SOURCE TEXT =>
LineChat's backend is built with Spring Boot, and it uses Kafka as the message queue (Note that Kafka's topic partitions are a separate concept from the partitions in LineChat). The user-to-partition mapping is computed locally using hash(uid) % partitionCount, eliminating the need for external storage. The final challenge is the partition-to-instance mapping.

We could, of course, fall back to the initial plan and store partition‑to‑instance mappings in Redis. However, as discussed earlier, Redis does not offer strong consistency guarantees. When strong consistency is required, consensus algorithms come to mind. Additionally, the number of partitions is far smaller than the number of users. These two factors make using a distributed coordination service a viable alternative to Redis. I initially considered etcd, but its Java SDK has not yet reached a stable release. As a fallback, I opted for ZooKeeper, which is widely used in the Java backend ecosystem.

More importantly, from a business correctness standpoint, a distributed coordination service is a must because we need to guarantee that at most one instance is bound to a partition at any given time.

The overall workflow of the system is as follows:

  • A backend instance starts up and watches a specific path in ZooKeeper. Using the locking mechanism, it attempts to acquire a partition.
  • Upon successfully acquiring a partition, it writes its instance information to the corresponding lock file, then joins the corresponding Kafka consumer group and begins consuming from the corresponding topic.
  • For a GET /api/connection-url request, the backend first computes which partition the user belongs to, then queries ZooKeeper for the contents of the lock file associated with that partition to obtain the address of the responsible instance, and returns it in the response.
  • For a WebSocket connection request, the instance verifies whether it is responsible for the partition the user belongs to. If not, it rejects the connection.
  • For a send‑message request, the backend computes the recipient's partition and publishes the message to the corresponding Kafka topic.
  • When a new message arrives on the subscribed Kafka topic, the instance forwards it to the intended recipient via WebSocket.

A few notes:

  • Typically, a single instance will acquire multiple partitions. The exact number of partitions per instance can be controlled via the control plane (e.g., a configuration center), enabling better adaptation to traffic spikes and realizing elastic scaling.
  • To maintain a one‑to‑one correspondence between LineChat partitions and queues, for a partition numbered k, the instance joins a Kafka consumer group named consumer-group-k and subscribes to a topic named topic-k, which contains exactly one partition. By using a Kafka consumer group and a single‑partition topic, we guarantee that only one instance consumes the queue.

RECORDS SUPPLIED =>
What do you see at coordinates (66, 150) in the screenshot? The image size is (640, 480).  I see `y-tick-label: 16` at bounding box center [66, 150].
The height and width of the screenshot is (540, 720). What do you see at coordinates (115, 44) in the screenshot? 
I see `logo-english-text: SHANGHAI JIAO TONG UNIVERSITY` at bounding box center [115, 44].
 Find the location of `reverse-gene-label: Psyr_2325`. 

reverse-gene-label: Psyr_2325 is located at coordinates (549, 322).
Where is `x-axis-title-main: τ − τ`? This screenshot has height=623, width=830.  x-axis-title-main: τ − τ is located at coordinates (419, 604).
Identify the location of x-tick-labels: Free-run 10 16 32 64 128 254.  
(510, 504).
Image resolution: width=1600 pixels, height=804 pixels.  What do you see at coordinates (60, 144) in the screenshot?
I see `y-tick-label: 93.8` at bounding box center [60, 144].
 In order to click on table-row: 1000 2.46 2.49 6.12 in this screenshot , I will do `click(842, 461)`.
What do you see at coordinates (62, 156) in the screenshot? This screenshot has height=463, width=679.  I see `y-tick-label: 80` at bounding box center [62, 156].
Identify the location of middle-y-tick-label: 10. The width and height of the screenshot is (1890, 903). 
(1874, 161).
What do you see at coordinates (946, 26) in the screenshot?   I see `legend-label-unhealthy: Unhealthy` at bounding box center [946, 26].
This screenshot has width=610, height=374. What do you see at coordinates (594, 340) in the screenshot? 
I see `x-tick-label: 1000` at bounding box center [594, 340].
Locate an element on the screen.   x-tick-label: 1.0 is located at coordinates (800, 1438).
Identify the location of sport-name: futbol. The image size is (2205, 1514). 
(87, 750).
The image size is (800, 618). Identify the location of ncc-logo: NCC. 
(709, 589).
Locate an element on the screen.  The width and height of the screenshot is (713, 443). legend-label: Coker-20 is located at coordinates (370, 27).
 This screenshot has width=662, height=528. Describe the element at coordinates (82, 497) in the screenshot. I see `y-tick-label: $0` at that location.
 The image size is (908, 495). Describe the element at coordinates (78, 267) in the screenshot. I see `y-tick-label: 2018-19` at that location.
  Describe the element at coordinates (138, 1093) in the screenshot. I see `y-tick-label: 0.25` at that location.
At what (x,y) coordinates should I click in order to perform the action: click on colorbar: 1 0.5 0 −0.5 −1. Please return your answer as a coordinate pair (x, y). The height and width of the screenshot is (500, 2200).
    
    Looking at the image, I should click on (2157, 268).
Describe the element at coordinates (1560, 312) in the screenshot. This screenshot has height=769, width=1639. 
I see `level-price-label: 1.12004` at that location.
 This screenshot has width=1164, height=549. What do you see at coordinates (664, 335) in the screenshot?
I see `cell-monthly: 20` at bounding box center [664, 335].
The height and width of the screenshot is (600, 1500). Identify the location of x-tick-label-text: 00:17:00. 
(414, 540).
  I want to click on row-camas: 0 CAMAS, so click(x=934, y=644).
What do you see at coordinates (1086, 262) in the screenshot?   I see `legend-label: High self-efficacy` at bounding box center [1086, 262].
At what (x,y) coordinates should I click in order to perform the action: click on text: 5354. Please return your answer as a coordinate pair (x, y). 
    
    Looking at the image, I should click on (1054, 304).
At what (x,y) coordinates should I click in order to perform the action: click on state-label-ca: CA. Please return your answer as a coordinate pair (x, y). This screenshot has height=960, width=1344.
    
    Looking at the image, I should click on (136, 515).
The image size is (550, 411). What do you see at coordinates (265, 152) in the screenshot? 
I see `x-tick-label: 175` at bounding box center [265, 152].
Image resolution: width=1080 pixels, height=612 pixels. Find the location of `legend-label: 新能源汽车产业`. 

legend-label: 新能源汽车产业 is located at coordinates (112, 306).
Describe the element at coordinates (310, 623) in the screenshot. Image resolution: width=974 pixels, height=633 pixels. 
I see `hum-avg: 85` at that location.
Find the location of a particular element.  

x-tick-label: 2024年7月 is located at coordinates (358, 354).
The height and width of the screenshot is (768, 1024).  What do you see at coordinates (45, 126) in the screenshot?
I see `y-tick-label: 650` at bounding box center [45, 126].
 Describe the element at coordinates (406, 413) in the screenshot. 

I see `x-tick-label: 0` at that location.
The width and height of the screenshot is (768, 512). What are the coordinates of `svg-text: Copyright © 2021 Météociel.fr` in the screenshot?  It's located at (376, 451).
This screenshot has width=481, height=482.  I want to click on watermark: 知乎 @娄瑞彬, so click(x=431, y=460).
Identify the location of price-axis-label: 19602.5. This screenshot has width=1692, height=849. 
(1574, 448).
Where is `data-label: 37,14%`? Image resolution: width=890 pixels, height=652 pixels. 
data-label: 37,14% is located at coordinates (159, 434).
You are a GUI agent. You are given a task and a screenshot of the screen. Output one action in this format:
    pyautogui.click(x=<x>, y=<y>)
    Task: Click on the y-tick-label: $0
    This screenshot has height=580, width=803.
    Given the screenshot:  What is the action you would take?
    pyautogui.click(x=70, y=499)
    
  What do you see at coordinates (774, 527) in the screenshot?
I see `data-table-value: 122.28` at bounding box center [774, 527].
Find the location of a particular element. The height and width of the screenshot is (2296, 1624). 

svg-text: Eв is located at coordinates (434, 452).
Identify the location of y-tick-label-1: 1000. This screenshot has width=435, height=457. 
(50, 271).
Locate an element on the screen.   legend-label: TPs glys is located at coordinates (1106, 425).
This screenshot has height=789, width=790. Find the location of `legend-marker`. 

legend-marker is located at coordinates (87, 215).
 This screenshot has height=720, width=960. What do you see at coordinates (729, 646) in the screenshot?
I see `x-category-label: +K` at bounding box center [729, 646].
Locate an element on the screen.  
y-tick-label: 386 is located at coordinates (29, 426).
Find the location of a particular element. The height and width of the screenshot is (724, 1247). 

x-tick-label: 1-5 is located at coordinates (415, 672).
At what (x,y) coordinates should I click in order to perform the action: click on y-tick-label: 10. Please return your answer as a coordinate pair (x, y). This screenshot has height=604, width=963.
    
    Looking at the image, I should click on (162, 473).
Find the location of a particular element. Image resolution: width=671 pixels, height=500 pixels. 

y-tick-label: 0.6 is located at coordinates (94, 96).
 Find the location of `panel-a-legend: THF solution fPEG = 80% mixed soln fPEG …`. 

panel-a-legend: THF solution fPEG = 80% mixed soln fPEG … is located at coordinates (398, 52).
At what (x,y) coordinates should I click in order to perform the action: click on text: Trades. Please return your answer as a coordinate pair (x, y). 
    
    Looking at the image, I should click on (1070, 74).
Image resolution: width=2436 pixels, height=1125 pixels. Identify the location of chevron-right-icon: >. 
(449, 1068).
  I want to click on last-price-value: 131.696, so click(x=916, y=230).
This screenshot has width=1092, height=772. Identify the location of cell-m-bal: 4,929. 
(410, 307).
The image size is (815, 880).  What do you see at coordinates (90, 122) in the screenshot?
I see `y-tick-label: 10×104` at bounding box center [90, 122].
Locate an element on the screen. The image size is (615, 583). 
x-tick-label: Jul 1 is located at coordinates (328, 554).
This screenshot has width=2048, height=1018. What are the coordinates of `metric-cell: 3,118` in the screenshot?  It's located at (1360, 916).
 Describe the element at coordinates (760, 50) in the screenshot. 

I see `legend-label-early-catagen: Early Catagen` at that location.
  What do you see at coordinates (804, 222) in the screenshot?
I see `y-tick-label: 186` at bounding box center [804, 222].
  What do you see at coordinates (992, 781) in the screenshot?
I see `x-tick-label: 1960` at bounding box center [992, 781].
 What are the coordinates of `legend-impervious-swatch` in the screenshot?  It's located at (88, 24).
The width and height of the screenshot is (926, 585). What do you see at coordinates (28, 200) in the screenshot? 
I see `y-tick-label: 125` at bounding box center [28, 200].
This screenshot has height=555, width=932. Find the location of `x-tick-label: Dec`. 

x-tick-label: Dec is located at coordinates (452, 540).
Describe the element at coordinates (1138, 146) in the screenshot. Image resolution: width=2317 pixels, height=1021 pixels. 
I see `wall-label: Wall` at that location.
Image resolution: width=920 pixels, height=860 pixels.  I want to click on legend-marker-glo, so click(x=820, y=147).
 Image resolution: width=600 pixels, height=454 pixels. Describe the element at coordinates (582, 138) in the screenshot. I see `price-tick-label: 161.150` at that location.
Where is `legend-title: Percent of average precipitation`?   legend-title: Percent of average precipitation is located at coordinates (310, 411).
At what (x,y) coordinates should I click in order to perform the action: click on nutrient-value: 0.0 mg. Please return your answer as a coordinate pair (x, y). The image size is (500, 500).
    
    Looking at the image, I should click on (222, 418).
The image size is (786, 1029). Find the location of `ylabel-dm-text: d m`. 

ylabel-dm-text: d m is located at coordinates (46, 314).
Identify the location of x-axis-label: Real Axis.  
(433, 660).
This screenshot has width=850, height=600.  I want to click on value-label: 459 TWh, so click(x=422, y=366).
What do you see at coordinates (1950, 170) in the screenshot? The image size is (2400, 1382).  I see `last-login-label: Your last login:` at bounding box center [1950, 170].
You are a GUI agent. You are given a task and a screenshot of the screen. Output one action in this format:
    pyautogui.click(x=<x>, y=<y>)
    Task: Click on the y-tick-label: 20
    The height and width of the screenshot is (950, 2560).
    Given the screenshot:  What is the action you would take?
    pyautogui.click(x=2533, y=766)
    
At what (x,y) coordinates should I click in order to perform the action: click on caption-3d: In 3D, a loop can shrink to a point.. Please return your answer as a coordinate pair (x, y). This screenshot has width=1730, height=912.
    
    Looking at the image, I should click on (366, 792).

WORK TASK A =>
In the LineChat backend text, which coordination service was chosen after etcd was ruled out?
WORK TASK B =>
Copy out the LineChat backend text from "More importantly, from" to "any given time.".
Base your work only on the LineChat backend text.

EXERCISE RESULT A =>
ZooKeeper

EXERCISE RESULT B =>
More importantly, from a business correctness standpoint, a distributed coordination service is a must because we need to guarantee that at most one instance is bound to a partition at any given time.